The Laurentian Great Lakes basin houses the world’s largest concentration of freshwater dunes, which in turn support more endemic species than any other part of the basin. Yet, this rich biodiversity is exposed to an unsettling and increasing variety of threats, including climate change and invasive plant and herbivore species. Since 1993, we have studied Cirsium pitcheri, Pitcher’s thistle, a federally threatened plant endemic to the dunes and shorelines of the upper Great Lakes. Because Pitcher's thistle has no means of vegetative reproduction, successful seed set is critical for population persistence and survival of this iconic species. Unfortunately, seed predation by two invasive beetles, Larinus planus and Rhinocyllus conicus, can reduce Pitcher’s thistle seed output by 50-95%.

Pitcher’s thistle is one of several federally listed plant species predicted to be most impacted by climate change.
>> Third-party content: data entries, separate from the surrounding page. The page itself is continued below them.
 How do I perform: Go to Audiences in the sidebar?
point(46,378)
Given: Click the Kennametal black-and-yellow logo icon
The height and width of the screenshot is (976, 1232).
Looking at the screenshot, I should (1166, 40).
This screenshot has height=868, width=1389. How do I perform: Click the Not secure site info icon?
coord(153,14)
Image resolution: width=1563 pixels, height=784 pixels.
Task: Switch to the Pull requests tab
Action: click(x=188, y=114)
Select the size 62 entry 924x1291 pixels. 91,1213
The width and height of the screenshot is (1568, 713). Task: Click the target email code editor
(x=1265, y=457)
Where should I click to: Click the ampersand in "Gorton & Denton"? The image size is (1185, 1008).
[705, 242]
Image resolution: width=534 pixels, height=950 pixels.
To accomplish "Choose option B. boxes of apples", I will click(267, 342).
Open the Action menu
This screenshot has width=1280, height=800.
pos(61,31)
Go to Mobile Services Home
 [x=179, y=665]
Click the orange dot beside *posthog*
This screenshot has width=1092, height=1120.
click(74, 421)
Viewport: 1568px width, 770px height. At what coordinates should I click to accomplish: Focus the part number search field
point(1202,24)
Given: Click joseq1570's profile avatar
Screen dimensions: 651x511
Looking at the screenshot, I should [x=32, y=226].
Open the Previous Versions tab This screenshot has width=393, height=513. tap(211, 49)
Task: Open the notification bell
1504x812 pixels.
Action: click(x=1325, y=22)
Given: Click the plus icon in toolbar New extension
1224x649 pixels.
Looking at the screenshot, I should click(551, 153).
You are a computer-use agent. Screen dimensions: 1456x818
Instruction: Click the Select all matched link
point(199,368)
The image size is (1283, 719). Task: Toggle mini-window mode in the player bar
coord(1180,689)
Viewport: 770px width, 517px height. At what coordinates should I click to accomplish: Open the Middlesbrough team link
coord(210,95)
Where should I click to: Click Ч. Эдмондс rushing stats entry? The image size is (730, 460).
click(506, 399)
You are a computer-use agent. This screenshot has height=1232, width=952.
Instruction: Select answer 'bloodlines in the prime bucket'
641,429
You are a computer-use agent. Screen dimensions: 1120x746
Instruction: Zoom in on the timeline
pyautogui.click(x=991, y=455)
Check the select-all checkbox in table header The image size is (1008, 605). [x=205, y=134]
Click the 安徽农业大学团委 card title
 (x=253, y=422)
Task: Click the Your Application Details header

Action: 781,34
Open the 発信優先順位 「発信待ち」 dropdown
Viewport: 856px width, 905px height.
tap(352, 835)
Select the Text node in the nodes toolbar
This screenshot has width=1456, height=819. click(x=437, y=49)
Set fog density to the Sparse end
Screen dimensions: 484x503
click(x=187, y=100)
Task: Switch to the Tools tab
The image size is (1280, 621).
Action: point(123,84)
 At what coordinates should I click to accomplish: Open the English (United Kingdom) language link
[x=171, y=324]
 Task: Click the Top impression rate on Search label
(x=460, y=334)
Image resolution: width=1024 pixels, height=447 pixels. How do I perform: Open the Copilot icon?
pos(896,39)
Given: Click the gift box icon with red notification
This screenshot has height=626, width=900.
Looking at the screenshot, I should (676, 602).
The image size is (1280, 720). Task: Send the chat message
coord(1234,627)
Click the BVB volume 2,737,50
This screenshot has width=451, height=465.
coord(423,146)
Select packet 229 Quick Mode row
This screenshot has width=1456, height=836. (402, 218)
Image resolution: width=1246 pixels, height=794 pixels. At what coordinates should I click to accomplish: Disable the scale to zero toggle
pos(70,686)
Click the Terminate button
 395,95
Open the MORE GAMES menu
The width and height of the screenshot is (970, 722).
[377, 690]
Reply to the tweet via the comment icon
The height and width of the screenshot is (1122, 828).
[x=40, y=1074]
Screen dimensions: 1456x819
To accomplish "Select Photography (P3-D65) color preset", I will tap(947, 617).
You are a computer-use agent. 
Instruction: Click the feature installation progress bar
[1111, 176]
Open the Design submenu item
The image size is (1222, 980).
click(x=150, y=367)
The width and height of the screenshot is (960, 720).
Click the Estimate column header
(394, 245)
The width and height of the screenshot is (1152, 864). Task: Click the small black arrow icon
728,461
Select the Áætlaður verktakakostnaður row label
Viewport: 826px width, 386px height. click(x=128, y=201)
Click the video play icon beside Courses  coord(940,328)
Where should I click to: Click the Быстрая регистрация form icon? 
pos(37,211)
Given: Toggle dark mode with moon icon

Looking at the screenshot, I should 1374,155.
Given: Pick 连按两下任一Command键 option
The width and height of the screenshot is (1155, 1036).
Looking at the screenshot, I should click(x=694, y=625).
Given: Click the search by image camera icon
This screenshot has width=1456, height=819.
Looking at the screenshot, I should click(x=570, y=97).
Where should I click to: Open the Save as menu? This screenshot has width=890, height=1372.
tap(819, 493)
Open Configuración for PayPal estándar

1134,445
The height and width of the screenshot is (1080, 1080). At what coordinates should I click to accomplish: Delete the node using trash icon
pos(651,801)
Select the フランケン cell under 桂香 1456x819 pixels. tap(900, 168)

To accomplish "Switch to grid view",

Populations at the southern edge of the species range declined by 50% from 2005-2010. Modeling of the suitable climate envelope predicts contraction of range and a shift east, possibly away from the shores of Lake Michigan to Lake Ontario, where limited dune systems occur. The interactions among climate change, non-target biocontrol impacts, and invasive species are important new threats for Pitcher’s thistle and the dune ecosystem.

Climate change will increase temperature under, at, and above the dune surface. An REU student working with us could ask, for instance, how seed germination will be affected by temperatures under and at the dune surface, or how seed predation by invasive beetles will be affected by temperatures at and above the dune surface. Other project addressing weevil distribution, phenology, and host specificity may also be possible.